__PROMPT__: Go through the entries and copy every line that has the string "folder" in it.

----- RECORDS FOR PROCESSING

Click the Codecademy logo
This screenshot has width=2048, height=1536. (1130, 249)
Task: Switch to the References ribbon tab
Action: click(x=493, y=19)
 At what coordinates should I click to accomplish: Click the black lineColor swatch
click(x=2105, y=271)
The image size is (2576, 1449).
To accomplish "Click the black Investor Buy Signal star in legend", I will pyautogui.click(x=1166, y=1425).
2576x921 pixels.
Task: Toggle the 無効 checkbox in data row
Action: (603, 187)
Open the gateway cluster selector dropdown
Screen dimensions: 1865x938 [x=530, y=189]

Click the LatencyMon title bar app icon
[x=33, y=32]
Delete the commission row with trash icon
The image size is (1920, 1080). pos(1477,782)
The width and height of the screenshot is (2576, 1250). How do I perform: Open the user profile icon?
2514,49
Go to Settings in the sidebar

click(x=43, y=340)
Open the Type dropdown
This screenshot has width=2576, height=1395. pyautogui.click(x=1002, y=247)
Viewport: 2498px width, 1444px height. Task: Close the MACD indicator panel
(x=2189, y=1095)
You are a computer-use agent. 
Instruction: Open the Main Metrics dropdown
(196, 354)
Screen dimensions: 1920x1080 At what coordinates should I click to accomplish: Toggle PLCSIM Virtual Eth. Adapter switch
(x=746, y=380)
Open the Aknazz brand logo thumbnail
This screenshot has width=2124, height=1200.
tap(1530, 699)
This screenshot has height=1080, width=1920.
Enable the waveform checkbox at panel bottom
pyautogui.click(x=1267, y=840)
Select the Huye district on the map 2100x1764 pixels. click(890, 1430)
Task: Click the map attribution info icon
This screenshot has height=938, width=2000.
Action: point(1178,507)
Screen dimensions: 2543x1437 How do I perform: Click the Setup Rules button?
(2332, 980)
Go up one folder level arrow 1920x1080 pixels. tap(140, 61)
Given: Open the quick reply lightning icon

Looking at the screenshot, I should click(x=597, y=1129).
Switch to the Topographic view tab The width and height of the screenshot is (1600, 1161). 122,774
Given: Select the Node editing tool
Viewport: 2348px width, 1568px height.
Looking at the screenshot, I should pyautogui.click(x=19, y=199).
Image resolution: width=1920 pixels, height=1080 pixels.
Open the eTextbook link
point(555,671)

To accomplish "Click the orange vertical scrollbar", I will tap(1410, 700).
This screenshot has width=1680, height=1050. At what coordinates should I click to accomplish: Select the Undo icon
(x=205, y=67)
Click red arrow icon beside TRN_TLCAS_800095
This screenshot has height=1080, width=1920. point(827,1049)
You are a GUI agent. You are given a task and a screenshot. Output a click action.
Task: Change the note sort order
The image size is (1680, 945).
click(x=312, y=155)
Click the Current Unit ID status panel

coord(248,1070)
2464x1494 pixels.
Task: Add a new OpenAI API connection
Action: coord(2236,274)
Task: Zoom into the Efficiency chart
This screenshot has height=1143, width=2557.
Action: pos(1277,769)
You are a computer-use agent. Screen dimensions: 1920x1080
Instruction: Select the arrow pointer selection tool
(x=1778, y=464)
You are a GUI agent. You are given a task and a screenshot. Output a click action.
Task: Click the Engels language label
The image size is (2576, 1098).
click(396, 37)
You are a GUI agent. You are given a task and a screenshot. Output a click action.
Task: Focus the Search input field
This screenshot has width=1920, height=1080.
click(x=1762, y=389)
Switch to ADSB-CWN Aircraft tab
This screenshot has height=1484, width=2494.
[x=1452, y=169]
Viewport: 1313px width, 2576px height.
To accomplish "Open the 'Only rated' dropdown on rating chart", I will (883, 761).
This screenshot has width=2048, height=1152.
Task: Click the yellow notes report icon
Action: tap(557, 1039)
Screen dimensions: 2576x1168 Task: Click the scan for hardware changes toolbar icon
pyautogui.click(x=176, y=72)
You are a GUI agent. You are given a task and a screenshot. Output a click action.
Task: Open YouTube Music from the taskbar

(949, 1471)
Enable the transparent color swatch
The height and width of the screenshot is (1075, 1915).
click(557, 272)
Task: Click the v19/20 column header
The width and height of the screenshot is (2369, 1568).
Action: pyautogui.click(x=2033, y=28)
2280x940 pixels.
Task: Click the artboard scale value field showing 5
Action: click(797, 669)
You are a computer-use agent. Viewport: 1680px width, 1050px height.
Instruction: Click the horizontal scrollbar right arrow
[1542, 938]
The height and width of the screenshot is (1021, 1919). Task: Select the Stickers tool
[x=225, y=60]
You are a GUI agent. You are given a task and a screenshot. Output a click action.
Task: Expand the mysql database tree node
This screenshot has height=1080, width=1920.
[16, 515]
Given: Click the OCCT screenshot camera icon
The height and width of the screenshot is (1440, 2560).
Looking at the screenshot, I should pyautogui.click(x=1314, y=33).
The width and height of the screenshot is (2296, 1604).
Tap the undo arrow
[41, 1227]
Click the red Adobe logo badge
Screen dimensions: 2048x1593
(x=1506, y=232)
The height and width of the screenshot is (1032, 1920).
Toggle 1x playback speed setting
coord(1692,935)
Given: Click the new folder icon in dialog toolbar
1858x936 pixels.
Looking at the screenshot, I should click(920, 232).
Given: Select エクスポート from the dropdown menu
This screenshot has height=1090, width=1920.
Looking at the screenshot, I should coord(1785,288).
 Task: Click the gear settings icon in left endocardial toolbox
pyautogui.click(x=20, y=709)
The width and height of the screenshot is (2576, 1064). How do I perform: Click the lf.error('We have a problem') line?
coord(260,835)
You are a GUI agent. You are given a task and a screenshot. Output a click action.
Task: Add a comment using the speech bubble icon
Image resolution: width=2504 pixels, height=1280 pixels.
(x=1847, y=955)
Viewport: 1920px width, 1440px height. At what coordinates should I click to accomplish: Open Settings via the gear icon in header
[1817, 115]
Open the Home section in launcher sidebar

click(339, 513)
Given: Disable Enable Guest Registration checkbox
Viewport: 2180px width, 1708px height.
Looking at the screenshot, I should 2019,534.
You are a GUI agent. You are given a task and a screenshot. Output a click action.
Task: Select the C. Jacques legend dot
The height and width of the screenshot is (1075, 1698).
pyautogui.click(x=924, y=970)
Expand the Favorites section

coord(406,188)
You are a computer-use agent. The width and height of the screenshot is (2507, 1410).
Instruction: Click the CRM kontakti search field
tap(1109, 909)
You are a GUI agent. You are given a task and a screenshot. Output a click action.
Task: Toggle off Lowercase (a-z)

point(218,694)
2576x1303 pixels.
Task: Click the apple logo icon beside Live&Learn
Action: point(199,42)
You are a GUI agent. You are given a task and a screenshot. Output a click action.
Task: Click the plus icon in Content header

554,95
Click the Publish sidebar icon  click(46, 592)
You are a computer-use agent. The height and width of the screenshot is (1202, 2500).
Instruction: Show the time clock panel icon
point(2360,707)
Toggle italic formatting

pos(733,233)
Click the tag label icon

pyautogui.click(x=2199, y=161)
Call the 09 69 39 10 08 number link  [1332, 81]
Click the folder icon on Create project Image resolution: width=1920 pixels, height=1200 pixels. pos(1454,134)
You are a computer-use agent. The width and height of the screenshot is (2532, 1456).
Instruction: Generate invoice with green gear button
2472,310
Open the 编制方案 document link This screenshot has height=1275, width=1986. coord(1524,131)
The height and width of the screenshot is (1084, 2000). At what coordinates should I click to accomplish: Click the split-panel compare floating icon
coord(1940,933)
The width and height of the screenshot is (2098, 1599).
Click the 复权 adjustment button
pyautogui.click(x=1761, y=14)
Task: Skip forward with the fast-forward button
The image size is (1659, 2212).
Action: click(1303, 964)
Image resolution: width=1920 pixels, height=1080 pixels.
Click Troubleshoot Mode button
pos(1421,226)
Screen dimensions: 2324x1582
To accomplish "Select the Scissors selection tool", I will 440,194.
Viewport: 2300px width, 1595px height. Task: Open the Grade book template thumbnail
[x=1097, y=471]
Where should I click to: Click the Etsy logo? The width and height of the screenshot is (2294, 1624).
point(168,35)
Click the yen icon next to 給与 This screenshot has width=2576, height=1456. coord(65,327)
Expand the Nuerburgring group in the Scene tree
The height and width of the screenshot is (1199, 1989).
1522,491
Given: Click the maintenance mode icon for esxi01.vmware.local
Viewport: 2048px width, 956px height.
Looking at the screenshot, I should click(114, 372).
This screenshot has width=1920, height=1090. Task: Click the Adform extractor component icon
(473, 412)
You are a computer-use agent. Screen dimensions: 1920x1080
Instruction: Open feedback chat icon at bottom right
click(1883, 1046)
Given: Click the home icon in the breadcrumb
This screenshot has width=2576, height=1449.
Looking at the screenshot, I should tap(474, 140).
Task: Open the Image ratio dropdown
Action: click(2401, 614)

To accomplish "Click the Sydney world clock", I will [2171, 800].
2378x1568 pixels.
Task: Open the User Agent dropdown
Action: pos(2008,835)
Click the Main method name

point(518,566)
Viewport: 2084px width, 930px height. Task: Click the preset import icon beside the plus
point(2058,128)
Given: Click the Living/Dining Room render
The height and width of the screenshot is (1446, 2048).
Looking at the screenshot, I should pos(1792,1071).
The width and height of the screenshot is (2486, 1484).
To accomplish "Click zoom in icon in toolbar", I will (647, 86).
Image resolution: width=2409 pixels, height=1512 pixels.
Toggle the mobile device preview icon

----------

__TASK RESULT__:
Go up one folder level arrow 1920x1080 pixels. tap(140, 61)
Given: Click the new folder icon in dialog toolbar
Click the folder icon on Create project Image resolution: width=1920 pixels, height=1200 pixels. pos(1454,134)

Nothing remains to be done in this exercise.